研究人员使用基于串联质量标签（TMT）的定量蛋白质组学策略，在HDACi敏感和耐药细胞系中进行了HDACi干扰蛋白质组学和磷酸蛋白质组学分析。研究人员发现，对肿瘤发生至关重要的核糖体生物发生蛋白MRTO4、PES1、WDR74和NOP16可能调节肿瘤对HDACi的敏感性。通过将HDACi干扰的蛋白质特征与先前报道的蛋白质组学和药物敏感性数据相结合，研究人员预测并验证了一系列可能增强HDACi在不同实体瘤中敏感性的药物组合对。功能磷酸蛋白质组学分析进一步确定激酶PDK1和ROCK是潜在的HDACi耐药性特征。

总之，这项研究揭示了潜在的HDACi耐药性特征，并可能提供有希望的药物组合策略来减弱实体瘤对HDACi的耐药性。

附：英文原文

Title: Proteomics analysis of histone deacetylase inhibitor-resistant solid tumors reveals resistant signatures and potential drug combinations

Author: Hao, Bing-bing, Ma, Ke, Xu, Jun-yu, Fan, Ru-feng, Zhao, Wen-si, Jia, Xing-long, Zhai, Lin-hui, Lee, SangKyu, Xie, Dong, Tan, Min-jia

Issue&Volume: 2024-02-21

Abstract: Histone deacetylase inhibitors (HDACis) are important drugs for cancer therapy, but the indistinct resistant mechanisms of solid tumor therapy greatly limit their clinical application. In this study we conducted HDACi-perturbated proteomics and phosphoproteomics analyses in HDACi-sensitive and -resistant cell lines using a tandem mass tag (TMT)-based quantitative proteomic strategy. We found that the ribosome biogenesis proteins MRTO4, PES1, WDR74 and NOP16 vital to tumorigenesis might regulate the tumor sensitivity to HDACi.
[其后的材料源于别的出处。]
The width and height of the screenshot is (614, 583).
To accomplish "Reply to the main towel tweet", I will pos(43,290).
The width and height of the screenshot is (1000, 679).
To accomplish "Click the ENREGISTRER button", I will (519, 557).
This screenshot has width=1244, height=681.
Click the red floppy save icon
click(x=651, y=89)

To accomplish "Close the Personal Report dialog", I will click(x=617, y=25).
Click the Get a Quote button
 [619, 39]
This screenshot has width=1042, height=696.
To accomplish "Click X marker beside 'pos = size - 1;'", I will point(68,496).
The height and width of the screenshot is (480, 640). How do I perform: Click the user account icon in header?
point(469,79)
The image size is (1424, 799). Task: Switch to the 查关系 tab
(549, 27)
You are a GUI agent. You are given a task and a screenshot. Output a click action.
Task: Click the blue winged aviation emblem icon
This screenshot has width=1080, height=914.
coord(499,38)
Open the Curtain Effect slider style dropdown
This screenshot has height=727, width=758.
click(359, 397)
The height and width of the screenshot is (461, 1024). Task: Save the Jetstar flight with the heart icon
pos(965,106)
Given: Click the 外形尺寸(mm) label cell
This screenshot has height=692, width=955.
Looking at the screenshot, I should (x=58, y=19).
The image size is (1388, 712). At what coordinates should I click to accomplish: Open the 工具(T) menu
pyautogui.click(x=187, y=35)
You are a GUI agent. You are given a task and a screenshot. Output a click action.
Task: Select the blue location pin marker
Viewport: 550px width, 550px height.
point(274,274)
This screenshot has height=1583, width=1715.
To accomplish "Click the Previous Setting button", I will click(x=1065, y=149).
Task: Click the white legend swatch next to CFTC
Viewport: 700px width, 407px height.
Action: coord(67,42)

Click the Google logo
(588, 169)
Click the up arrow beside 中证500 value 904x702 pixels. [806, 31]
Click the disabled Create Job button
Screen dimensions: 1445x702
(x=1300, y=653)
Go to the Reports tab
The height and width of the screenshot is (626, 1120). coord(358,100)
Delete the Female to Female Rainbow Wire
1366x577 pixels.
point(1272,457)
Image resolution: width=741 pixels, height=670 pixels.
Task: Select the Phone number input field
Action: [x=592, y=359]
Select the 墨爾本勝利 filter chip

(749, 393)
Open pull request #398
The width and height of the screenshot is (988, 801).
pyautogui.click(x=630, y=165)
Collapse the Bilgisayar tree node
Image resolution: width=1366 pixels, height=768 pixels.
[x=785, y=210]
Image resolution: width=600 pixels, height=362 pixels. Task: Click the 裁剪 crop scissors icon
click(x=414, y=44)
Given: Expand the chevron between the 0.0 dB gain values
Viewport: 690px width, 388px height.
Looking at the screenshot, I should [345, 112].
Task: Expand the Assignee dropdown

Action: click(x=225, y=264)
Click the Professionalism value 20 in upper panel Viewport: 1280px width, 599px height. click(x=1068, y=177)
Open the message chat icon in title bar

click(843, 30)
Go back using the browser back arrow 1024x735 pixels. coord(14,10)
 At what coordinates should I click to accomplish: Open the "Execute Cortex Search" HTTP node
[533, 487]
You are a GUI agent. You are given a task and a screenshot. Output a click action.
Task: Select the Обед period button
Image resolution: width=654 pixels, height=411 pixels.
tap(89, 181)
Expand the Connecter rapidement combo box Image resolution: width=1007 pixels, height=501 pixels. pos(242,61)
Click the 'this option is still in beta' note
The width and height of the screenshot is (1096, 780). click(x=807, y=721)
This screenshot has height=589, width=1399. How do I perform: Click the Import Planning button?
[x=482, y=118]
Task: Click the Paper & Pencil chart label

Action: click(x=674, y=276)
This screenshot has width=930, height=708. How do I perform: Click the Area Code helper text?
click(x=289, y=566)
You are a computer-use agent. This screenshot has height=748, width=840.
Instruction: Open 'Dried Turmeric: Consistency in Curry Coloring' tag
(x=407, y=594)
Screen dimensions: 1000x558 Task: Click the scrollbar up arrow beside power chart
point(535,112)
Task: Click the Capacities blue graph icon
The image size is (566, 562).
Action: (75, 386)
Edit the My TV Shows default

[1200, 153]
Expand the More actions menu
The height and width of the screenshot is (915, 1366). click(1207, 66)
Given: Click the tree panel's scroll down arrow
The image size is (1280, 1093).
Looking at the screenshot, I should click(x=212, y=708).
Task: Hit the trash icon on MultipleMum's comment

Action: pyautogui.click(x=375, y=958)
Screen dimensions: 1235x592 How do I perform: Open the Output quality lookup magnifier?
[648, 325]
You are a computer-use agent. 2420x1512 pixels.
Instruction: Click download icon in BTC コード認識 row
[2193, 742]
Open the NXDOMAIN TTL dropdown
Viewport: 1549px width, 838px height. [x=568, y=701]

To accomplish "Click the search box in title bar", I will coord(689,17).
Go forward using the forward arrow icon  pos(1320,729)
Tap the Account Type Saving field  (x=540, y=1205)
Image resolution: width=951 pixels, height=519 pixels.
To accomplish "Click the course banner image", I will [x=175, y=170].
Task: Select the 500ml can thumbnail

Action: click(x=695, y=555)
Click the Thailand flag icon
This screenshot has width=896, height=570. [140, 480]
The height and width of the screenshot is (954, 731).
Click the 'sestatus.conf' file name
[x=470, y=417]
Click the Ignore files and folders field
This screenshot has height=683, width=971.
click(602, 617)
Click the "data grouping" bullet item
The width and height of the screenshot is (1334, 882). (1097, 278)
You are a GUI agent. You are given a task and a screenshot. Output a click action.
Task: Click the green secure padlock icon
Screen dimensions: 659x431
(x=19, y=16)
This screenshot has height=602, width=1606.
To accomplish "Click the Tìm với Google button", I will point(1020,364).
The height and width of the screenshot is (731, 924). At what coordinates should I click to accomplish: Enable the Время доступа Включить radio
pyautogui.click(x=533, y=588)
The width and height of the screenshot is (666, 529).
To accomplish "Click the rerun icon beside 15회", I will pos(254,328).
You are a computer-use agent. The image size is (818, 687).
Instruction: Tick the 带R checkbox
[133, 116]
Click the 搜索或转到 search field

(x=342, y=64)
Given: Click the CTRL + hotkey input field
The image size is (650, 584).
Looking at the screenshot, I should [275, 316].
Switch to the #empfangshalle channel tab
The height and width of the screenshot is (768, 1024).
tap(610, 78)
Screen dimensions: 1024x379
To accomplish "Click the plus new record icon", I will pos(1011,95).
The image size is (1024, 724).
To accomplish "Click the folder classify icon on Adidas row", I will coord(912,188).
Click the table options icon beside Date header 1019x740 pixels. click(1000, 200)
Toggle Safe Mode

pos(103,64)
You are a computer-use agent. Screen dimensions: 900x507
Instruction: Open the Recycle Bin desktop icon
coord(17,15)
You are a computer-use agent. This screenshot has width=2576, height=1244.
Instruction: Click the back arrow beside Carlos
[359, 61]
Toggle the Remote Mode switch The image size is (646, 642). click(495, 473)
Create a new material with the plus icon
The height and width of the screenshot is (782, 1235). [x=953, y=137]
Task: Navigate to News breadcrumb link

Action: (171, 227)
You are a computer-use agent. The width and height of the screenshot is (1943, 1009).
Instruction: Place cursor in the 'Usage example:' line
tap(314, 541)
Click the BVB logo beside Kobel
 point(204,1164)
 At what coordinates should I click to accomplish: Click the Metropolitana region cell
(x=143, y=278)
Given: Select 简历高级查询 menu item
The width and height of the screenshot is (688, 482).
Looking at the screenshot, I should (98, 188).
By integrating HDACi-perturbated protein signature with previously reported proteomics and drug sensitivity data, we predicted and validated a series of drug combination pairs potentially to enhance the sensitivity of HDACi in diverse solid tumor. Functional phosphoproteomic analysis further identified the kinase PDK1 and ROCK as potential HDACi-resistant signatures. Overall, this study reveals the potential HDACi-resistant signatures and may provide promising drug combination strategies to attenuate the resistance of solid tumor to HDACi.

DOI: 10.1038/s41401-024-01236-5

Source: https://www.nature.com/articles/s41401-024-01236-5